:: Source material ::
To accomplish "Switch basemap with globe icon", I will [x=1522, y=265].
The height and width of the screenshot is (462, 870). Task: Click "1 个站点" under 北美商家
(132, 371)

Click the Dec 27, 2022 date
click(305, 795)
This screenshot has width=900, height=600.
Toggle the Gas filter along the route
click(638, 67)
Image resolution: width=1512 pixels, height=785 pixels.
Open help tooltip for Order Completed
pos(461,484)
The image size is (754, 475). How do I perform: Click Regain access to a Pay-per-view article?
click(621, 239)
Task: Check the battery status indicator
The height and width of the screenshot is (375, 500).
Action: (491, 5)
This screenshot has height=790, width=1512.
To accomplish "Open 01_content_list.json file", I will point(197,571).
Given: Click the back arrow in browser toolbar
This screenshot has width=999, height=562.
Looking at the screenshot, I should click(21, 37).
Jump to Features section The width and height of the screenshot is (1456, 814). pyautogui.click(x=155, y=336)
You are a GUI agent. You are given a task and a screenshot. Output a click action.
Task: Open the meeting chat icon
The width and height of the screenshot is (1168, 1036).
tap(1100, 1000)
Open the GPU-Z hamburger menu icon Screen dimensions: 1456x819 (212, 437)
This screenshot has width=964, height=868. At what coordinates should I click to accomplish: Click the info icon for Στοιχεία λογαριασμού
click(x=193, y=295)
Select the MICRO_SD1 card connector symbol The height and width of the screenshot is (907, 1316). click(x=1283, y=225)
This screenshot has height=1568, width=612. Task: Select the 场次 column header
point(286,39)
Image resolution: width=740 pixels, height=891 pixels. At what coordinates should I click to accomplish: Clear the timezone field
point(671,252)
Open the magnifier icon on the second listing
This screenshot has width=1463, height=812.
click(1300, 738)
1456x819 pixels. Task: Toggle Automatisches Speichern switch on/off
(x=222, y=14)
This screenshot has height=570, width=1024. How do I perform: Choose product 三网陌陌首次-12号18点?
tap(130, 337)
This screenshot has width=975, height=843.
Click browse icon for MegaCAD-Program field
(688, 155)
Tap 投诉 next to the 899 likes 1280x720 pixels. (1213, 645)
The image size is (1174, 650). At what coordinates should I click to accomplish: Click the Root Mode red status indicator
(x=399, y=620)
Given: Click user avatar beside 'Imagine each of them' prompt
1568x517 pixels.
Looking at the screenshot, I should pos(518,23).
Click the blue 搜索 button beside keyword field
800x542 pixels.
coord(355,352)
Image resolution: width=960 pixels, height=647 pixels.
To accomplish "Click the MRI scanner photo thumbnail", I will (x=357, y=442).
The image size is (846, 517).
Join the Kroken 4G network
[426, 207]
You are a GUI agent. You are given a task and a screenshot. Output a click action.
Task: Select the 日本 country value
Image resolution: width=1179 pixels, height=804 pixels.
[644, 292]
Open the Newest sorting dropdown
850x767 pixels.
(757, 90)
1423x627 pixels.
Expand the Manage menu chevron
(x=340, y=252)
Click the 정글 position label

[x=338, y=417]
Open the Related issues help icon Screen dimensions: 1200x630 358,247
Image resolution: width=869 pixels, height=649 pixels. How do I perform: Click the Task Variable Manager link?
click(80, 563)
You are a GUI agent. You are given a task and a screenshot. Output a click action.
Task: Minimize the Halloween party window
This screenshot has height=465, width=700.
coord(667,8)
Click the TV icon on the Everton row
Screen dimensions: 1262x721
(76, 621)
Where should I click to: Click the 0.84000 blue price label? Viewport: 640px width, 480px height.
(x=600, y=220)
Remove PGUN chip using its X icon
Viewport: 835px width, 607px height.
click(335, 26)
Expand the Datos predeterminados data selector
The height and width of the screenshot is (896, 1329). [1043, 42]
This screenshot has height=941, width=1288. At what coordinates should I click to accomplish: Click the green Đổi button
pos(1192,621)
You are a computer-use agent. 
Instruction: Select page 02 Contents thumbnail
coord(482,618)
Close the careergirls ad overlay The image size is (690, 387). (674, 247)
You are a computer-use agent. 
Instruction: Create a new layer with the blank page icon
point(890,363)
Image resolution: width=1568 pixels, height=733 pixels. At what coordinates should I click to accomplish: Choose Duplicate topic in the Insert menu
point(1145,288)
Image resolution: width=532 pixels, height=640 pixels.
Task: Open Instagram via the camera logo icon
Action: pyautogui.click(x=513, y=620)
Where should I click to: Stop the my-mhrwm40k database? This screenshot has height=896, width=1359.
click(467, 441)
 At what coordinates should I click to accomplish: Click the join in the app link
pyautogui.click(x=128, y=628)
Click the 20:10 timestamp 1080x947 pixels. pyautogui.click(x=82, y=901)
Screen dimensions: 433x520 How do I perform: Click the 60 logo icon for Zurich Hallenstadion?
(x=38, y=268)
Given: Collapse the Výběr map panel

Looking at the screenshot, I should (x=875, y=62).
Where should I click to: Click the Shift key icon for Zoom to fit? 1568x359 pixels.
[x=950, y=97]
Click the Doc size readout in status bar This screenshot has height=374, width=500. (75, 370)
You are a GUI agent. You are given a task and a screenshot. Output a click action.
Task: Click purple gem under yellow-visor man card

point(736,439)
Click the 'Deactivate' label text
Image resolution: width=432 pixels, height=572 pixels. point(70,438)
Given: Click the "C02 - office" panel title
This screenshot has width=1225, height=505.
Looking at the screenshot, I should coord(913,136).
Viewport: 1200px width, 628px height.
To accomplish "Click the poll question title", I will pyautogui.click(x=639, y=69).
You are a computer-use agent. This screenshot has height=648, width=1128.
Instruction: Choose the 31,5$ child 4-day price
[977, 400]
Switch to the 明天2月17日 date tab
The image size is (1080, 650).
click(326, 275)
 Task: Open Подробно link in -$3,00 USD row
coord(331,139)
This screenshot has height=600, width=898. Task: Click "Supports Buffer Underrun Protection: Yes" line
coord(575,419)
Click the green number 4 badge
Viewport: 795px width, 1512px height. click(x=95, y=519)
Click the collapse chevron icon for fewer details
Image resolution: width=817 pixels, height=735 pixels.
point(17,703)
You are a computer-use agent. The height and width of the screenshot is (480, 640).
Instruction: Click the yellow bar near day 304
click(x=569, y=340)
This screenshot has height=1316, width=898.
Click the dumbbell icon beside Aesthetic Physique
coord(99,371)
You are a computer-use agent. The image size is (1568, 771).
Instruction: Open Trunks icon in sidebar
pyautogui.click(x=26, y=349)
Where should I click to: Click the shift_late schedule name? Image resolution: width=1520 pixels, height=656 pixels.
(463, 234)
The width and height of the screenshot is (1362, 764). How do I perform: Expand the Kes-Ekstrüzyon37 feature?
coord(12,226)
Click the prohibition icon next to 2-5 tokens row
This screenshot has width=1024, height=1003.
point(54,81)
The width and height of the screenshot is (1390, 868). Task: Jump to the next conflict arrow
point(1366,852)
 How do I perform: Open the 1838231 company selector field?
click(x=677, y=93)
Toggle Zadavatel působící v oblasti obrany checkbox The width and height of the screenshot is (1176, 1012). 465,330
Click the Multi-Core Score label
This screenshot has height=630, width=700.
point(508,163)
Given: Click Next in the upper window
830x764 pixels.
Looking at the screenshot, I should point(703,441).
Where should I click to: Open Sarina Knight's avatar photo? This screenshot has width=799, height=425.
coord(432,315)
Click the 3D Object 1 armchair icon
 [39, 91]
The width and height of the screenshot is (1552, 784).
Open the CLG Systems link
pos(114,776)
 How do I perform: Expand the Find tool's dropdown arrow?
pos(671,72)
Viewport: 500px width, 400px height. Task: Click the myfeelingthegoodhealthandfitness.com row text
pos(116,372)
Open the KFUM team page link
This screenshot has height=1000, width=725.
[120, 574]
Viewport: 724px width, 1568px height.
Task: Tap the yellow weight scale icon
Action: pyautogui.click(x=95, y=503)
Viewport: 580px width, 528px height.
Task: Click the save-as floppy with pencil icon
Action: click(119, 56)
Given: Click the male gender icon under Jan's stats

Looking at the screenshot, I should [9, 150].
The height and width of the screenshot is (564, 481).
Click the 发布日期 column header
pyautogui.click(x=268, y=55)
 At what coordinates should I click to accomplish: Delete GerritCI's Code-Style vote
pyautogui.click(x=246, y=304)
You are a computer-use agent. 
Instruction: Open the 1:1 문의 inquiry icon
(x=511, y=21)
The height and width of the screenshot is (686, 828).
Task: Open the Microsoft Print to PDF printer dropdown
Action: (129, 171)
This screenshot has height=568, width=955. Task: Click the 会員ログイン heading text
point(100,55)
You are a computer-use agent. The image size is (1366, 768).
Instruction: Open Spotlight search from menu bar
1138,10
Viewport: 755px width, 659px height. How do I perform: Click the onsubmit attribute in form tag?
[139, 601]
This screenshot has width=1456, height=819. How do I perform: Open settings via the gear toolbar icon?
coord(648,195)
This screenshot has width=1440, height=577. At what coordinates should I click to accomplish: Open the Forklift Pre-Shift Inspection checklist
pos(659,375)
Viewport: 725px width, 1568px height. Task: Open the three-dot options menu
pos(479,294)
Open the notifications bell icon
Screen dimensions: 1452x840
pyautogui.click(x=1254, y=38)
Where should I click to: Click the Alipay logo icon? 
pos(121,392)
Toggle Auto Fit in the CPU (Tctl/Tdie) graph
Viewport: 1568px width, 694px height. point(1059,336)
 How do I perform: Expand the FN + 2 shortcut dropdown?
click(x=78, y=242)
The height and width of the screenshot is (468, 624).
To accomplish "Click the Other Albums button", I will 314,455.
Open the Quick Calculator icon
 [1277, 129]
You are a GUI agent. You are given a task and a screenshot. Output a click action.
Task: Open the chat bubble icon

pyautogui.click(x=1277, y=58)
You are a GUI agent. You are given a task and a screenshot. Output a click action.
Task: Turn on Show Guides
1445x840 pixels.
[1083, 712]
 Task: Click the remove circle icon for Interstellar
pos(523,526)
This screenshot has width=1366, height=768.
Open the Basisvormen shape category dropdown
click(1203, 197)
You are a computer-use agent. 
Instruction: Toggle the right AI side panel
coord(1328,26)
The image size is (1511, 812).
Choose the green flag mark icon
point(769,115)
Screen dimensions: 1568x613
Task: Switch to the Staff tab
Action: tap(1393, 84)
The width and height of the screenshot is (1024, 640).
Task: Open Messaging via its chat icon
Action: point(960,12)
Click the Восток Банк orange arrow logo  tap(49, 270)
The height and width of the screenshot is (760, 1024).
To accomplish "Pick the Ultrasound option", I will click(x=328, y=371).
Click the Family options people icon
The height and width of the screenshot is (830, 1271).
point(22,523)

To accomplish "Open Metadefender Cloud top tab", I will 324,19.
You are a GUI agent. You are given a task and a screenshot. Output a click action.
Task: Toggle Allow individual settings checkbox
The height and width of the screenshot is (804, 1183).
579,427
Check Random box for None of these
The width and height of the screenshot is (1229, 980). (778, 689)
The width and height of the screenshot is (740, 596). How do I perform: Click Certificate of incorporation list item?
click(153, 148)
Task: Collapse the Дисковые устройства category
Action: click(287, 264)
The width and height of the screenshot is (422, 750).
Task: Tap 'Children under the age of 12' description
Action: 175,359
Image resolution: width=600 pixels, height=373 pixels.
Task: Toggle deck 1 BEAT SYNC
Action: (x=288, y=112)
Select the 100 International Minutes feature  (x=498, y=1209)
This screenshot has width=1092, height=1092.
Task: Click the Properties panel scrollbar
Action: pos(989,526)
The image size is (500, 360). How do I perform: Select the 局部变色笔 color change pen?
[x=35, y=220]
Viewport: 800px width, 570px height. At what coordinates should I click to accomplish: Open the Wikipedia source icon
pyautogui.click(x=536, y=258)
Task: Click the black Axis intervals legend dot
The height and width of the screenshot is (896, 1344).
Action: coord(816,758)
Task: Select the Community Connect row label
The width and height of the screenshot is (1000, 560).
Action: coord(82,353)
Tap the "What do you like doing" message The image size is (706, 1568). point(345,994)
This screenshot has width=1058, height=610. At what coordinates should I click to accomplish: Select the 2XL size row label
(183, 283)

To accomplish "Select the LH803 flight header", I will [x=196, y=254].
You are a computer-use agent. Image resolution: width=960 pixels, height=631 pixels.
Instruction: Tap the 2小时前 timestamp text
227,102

:: What is being asked ::
Render the data from the line containing "This screenshot has width=900, height=600." through the line containing "Select the MICRO_SD1", both included, as a Markdown table with the columns Row and Line. Number each line in Row, put its text in Line, and leave out any blank lines.

:: Solution to this problem ::
| Row | Line |
|---|---|
| 1 | This screenshot has width=900, height=600. |
| 2 | Toggle the Gas filter along the route |
| 3 | click(638, 67) |
| 4 | Image resolution: width=1512 pixels, height=785 pixels. |
| 5 | Open help tooltip for Order Completed |
| 6 | pos(461,484) |
| 7 | The image size is (754, 475). How do I perform: Click Regain access to a Pay-per-view article? |
| 8 | click(621, 239) |
| 9 | Task: Check the battery status indicator |
| 10 | The height and width of the screenshot is (375, 500). |
| 11 | Action: (491, 5) |
| 12 | This screenshot has height=790, width=1512. |
| 13 | To accomplish "Open 01_content_list.json file", I will point(197,571). |
| 14 | Given: Click the back arrow in browser toolbar |
| 15 | This screenshot has width=999, height=562. |
| 16 | Looking at the screenshot, I should click(21, 37). |
| 17 | Jump to Features section The width and height of the screenshot is (1456, 814). pyautogui.click(x=155, y=336) |
| 18 | You are a GUI agent. You are given a task and a screenshot. Output a click action. |
| 19 | Task: Open the meeting chat icon |
| 20 | The width and height of the screenshot is (1168, 1036). |
| 21 | tap(1100, 1000) |
| 22 | Open the GPU-Z hamburger menu icon Screen dimensions: 1456x819 (212, 437) |
| 23 | This screenshot has width=964, height=868. At what coordinates should I click to accomplish: Click the info icon for Στοιχεία λογαριασμού |
| 24 | click(x=193, y=295) |
| 25 | Select the MICRO_SD1 card connector symbol The height and width of the screenshot is (907, 1316). click(x=1283, y=225) |